__TEXT__:
Maybe 'a bit' further?:
static inline void __poll_wait(struct file * filp, wait_queue_head_t * wait_address, poll_table *p)
{
p->qproc(filp, wait_address, p);
}
static inline void poll_wait(struct file * filp, wait_queue_head_t * wait_address, poll_table *p)
{
if (p && wait_address)
__poll_wait(filp, wait_address, p);
}
static inline void sock_poll_wait(struct file * filp, wait_queue_head_t * wait_address, poll_table *p)
{
if (p && wait_address) {
__poll_wait(filp, wait_address, p);
/*
* fat comment
*/
smp_mb(); // or smp_mb__after_unlock();
}
}
Jarek P.
Jarek Poplawski wrote, On 06/28/2009 01:10 PM:
> Oleg Nesterov wrote, On 06/26/2009 04:50 PM:
>
>> On 06/26, Davide Libenzi wrote:
>>> On Fri, 26 Jun 2009, Oleg Nesterov wrote:
>>>
>>>> And if we remove waitqueue_active() in xxx_update(), then lock/unlock is
>>>> not needed too.
>>>>
>>>> If xxx_poll() takes q->lock first, it can safely miss the changes in ->status
>>>> and schedule(): xxx_update() will take q->lock, notice the sleeper and wake
>>>> it up (ok, it will set ->triggered but this doesn't matter).

__INFORMATION PROVIDED__:
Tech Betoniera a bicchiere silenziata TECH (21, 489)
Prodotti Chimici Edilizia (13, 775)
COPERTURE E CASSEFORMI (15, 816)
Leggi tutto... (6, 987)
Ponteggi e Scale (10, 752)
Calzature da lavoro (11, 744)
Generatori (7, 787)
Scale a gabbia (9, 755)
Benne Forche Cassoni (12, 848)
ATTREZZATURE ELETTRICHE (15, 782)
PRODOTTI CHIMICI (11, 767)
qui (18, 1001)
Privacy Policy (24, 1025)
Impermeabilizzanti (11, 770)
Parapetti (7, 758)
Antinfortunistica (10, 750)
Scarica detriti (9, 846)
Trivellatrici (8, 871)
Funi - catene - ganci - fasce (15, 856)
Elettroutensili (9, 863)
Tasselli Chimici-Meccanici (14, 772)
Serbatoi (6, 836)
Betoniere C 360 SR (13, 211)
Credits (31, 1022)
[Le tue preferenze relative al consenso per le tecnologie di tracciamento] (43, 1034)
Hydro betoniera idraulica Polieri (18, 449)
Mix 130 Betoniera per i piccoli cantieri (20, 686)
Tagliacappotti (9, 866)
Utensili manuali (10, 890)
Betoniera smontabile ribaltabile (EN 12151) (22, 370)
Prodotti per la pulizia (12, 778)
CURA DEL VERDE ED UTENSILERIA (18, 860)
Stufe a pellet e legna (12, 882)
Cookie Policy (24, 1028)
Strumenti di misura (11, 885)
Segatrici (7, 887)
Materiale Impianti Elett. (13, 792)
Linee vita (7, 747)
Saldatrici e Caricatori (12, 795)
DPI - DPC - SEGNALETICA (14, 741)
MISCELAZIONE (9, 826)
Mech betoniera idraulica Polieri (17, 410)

__SHORT PROBLEM__: From the text, reproduce the passage between "Jarek Poplawski wrote, On" and "not needed too.", inclusive, swapping "Oleg Nesterov" for "Oleg N.".

__RESULT FOR THIS TASK__:
Jarek Poplawski wrote, On 06/28/2009 01:10 PM:
> Oleg N. wrote, On 06/26/2009 04:50 PM:
>
>> On 06/26, Davide Libenzi wrote:
>>> On Fri, 26 Jun 2009, Oleg N. wrote:
>>>
>>>> And if we remove waitqueue_active() in xxx_update(), then lock/unlock is
>>>> not needed too.